Efforts to ensure the safety and security of federal judges – including by shielding certain personal information, such as addresses, from public disclosure – are sadly necessary to protect the judiciary from intimidation and physical threats. But these efforts must balance safety with the public’s right to access to information that is essential for transparency and accountability. Unfortunately, current proposals strike the wrong balance.
Shining a Light on the Judiciary
Transparency advocates cheered last month when federal lawmakers introduced measures to increase openness in the judiciary, like requiring video broadcasts of Supreme Court proceedings. But given recent events, many advocates are less concerned about video than about maintaining the few tools available to conduct public oversight of the third branch.
That’s because right now court administrators are working with the Senate Judiciary Committee on a proposal that, under the guise of improving security, would hamper the public’s ability to hold judges accountable for corruption or conflicts of interest.
There is no doubt that more should be done to protect federal judges from threats, intimidation, or violence. The son of District of New Jersey Judge Esther Salas was killed last summer by a disturbed and racist former litigant. In 2005, a former litigant murdered the husband and mother of Northern District of Illinois Judge Joan Lefkow.
Unfortunately, key parts of the security proposal that judiciary officials released in September in response to the New Jersey tragedy raise red flags about government overreach. Though it did incorporate funding for judges’ home security systems and training to help identify threats, which are sensible steps, the crux of the package was the creation of a new power for the judiciary to remove judges’ “personally identifiable information,” or PII, from the internet.
That might sound reasonable until you consider the breadth of what the judiciary considers PII and what kinds of information are relevant for public oversight and transparency purposes. PII, according to this security proposal, includes but is not limited to a judge’s voter registration information; property ownership records, including secondary residence(s) and any investment property; birth and marriage records; marital status; vehicle registration; family members’ employers; and religious, organization, club or association memberships.
In other words, if this proposal were signed into law, and if a reporter or nonprofit were to publish information as benign as a birthday, a Rotary Club membership or a spouse’s job, security officials could request it be unpublished, with civil or criminal penalties for noncompliance.
More to the point, if a judge was found to have received, say, a car, second home or other perk from someone with a case in her courtroom, that information could be scrubbed from the public record. Notably, under the current proposal, former judges would enjoy the same shield, including those who later join other branches of government, where the need to ensure public oversight and deterrence against corruption is equally critical. Just as concerning is that journalists and other members of the public would inevitably find themselves self-censoring given the uncertainties of how exactly the proposal would apply.
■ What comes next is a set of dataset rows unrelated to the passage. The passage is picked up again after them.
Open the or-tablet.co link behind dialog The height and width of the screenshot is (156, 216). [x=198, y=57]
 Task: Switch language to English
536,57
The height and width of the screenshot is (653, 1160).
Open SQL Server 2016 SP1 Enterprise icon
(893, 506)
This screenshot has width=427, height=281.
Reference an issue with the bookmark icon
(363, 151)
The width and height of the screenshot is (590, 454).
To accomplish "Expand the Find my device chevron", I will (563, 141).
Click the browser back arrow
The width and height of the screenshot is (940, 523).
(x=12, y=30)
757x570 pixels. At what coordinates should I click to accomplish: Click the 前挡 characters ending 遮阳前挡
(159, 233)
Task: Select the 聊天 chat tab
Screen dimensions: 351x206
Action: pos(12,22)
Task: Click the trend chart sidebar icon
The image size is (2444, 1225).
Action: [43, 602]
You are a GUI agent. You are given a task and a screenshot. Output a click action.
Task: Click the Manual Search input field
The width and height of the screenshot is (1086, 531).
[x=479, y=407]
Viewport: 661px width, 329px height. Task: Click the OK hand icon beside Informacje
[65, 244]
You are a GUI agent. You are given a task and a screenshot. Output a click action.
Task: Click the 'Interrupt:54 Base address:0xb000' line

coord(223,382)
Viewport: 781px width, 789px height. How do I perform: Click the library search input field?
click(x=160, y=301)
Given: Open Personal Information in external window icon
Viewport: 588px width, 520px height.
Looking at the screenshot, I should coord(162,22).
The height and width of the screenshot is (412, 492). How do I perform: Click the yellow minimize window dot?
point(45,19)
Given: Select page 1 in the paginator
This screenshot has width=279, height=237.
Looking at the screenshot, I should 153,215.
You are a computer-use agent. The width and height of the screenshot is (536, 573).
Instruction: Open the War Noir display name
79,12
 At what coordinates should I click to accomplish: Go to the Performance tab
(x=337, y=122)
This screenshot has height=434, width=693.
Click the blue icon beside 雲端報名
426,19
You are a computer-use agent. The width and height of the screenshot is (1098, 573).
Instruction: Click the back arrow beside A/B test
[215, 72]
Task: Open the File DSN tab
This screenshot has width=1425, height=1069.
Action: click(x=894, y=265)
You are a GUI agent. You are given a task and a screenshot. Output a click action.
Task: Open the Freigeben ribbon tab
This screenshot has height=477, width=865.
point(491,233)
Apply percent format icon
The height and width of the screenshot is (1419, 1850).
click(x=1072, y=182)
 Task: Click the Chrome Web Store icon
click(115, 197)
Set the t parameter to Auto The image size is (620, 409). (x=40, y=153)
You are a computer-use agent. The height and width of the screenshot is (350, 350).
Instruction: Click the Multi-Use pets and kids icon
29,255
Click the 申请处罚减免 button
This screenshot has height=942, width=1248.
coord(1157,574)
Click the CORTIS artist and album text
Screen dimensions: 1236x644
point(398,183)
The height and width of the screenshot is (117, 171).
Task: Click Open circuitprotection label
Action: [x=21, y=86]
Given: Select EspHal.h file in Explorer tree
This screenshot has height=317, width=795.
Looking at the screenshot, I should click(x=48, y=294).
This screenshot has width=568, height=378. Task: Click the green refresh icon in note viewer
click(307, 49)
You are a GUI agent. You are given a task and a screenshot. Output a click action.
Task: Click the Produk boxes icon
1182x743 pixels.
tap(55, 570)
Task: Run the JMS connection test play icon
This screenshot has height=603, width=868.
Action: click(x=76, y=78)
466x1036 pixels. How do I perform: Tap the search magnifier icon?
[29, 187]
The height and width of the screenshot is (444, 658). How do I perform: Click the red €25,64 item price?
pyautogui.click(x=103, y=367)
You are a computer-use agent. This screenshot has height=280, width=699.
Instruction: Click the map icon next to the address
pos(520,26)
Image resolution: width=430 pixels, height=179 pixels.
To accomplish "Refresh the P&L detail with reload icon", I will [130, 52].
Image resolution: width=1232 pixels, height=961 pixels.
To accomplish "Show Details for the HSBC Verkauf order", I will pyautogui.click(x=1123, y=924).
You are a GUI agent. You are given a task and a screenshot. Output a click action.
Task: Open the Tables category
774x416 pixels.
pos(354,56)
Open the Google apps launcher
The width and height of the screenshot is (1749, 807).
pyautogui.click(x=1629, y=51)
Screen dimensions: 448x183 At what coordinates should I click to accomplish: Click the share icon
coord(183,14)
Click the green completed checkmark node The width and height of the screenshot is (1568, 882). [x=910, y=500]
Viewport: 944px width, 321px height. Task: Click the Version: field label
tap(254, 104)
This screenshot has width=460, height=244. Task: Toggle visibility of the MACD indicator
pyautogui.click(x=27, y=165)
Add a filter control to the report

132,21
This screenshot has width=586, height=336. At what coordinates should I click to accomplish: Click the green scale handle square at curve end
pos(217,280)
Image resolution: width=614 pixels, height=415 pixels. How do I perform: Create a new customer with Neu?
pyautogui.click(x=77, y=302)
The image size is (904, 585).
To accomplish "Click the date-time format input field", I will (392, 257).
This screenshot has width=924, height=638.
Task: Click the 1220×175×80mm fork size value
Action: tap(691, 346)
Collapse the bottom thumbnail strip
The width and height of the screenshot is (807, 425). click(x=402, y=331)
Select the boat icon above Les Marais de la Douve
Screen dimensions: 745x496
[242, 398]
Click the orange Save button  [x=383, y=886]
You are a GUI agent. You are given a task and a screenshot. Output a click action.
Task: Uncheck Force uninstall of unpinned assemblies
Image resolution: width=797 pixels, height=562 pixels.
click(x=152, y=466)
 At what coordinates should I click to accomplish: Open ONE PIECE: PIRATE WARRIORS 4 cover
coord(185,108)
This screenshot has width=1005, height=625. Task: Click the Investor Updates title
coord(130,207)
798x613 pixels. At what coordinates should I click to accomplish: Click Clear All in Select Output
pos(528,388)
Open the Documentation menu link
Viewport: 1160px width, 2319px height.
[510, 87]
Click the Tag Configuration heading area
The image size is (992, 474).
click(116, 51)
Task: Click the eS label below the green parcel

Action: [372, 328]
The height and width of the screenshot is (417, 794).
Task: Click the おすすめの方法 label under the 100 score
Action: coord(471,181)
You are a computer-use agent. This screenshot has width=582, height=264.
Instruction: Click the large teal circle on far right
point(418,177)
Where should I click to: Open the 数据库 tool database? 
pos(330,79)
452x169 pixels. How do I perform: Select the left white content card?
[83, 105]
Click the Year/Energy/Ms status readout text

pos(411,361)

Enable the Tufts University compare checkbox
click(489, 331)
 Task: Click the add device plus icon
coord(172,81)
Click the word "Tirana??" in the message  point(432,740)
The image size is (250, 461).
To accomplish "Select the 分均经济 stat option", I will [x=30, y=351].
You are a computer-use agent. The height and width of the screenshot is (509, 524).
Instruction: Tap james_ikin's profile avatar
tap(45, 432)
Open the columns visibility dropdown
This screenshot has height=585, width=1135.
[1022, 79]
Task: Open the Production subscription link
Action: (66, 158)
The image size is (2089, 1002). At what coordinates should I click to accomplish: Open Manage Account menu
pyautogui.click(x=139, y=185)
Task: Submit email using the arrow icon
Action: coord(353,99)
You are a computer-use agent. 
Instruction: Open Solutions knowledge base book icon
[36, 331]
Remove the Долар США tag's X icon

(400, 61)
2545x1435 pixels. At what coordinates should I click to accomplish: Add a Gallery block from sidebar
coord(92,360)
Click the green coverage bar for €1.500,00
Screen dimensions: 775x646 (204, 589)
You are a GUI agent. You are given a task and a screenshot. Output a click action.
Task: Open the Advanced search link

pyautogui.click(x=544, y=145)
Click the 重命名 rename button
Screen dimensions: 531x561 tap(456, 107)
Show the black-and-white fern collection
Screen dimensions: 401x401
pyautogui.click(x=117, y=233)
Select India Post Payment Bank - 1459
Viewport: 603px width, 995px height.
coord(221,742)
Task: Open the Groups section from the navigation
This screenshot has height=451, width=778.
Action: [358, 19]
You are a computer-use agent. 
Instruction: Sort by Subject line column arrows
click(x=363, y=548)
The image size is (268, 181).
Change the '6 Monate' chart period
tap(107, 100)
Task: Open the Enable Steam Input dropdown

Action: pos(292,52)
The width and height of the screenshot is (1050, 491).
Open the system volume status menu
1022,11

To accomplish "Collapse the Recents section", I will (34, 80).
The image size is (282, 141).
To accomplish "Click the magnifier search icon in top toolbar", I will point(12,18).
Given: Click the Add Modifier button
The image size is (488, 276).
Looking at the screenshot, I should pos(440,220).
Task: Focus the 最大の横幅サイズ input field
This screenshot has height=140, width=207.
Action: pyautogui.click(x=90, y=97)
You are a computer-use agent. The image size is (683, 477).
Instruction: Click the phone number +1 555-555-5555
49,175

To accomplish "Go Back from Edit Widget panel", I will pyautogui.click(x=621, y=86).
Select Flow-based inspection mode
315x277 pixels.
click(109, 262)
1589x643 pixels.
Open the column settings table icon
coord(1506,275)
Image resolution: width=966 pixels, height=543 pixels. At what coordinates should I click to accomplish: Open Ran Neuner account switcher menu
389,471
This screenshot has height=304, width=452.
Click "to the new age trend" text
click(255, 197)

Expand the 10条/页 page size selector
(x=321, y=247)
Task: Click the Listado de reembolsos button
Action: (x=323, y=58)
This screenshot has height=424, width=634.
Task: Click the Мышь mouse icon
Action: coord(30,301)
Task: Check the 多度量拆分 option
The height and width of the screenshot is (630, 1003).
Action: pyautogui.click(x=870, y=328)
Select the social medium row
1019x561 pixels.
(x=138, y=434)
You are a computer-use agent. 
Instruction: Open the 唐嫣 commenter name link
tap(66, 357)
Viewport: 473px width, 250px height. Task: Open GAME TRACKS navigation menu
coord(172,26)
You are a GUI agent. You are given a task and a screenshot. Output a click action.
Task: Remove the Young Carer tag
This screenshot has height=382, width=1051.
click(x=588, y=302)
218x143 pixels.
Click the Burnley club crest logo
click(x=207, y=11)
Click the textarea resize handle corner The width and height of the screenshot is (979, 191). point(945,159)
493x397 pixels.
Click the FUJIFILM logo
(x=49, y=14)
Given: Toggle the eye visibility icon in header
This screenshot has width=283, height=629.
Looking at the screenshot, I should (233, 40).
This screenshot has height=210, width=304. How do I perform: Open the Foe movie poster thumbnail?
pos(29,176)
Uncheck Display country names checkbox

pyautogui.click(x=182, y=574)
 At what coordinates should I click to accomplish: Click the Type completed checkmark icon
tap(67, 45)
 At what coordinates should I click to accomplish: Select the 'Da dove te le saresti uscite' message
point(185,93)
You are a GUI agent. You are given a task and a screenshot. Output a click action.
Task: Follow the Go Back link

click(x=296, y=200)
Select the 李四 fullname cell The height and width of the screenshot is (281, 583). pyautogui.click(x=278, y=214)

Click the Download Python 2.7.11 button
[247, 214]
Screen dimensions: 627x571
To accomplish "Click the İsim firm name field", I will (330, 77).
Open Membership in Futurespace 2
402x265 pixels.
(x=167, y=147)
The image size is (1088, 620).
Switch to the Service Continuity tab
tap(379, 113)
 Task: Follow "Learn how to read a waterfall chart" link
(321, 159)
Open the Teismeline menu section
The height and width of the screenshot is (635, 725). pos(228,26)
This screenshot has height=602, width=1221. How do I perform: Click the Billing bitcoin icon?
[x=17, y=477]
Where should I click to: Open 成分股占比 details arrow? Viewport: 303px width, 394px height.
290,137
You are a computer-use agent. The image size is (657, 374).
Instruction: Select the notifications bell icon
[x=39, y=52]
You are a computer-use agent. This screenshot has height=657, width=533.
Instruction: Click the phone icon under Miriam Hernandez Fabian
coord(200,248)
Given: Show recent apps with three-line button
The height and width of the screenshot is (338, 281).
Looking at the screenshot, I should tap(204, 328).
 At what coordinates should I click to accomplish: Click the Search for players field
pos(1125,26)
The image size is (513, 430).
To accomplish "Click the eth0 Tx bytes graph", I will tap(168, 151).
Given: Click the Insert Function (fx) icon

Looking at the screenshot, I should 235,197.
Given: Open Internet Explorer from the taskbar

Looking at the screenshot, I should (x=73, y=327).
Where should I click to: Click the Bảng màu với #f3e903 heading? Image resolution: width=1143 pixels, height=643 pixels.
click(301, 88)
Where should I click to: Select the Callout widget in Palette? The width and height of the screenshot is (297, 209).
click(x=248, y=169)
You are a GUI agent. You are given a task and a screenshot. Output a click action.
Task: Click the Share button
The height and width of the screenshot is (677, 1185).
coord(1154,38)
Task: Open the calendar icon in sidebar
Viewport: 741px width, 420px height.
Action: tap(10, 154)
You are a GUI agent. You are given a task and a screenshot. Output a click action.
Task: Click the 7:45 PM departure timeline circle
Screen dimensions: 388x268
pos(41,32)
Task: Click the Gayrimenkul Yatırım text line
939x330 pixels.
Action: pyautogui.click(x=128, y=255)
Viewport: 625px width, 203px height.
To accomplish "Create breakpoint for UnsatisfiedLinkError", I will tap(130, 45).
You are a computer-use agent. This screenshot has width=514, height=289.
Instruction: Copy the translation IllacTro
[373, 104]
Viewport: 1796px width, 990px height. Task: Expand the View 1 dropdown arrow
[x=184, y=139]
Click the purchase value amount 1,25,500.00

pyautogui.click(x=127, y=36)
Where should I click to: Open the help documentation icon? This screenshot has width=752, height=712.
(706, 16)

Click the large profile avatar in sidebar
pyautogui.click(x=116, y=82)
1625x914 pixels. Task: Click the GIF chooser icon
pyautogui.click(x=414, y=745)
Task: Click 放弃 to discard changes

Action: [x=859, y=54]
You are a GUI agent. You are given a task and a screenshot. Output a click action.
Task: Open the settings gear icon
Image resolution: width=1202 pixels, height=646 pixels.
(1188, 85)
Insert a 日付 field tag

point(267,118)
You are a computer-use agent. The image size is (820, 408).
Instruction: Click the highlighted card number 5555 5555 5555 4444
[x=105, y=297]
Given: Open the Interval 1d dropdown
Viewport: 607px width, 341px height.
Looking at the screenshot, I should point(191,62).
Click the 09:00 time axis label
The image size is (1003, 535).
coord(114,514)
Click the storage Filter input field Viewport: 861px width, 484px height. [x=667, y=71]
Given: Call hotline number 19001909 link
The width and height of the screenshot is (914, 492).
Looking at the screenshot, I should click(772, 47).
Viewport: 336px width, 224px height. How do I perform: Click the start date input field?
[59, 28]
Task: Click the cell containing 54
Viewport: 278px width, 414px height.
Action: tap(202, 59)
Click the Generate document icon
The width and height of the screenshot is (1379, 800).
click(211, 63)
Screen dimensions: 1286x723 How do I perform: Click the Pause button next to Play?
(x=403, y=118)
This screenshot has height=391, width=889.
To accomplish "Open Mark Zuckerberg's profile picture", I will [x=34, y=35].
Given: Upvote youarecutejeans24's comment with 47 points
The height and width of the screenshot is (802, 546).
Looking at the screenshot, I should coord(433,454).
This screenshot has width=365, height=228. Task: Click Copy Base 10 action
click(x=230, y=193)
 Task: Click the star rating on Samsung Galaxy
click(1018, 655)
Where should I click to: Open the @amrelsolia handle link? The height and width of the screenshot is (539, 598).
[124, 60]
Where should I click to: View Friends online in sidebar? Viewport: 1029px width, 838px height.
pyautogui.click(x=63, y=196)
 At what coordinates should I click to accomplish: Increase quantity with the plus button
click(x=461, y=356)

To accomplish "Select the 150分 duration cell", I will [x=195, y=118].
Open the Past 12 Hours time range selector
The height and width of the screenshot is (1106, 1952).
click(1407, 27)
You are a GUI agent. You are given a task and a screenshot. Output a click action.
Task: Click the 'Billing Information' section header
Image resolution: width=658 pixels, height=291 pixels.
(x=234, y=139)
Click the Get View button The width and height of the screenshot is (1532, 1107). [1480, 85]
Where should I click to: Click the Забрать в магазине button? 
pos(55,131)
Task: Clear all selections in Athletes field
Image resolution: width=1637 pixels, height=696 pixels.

The cumulative effect would be to chill speech – and with it chill the few judicial accountability mechanisms we have.
Though the most problematic aspects of the proposal were modified a bit when it was introduced by Senators Bob Menendez (D-NJ) and Cory Booker (D-NJ) last fall, final passage in December failed, meaning negotiations on the text began anew in 2021. It’s unclear which version is now under consideration.
Frustratingly, better alternatives that prioritize both judicial security and public transparency already exist. In 2012 the Illinois legislature passed a law as a direct, albeit delayed, response to the Lefkow murders. It protected judges’ PII, but limited the definition of that category to a judge’s home and email addresses; personal telephone numbers; identity of minor children; banking, credit card, and social security numbers; and marital status. The legislation was not perfect, but at least it did not threaten to wipe huge swaths of information about judges from the internet that the public, including the press and government watchdogs, rely on to conduct oversight.
A New Jersey law signed in November included just two categories of PII: home addresses and personal phone numbers.
Congress should of course give the judiciary the resources it needs to prevent direct threats, secure judges’ homes and courthouses, and train them and their staffs to identify credible danger. But this goal does not require elected officials to proceed in a way that also blocks so much sunlight.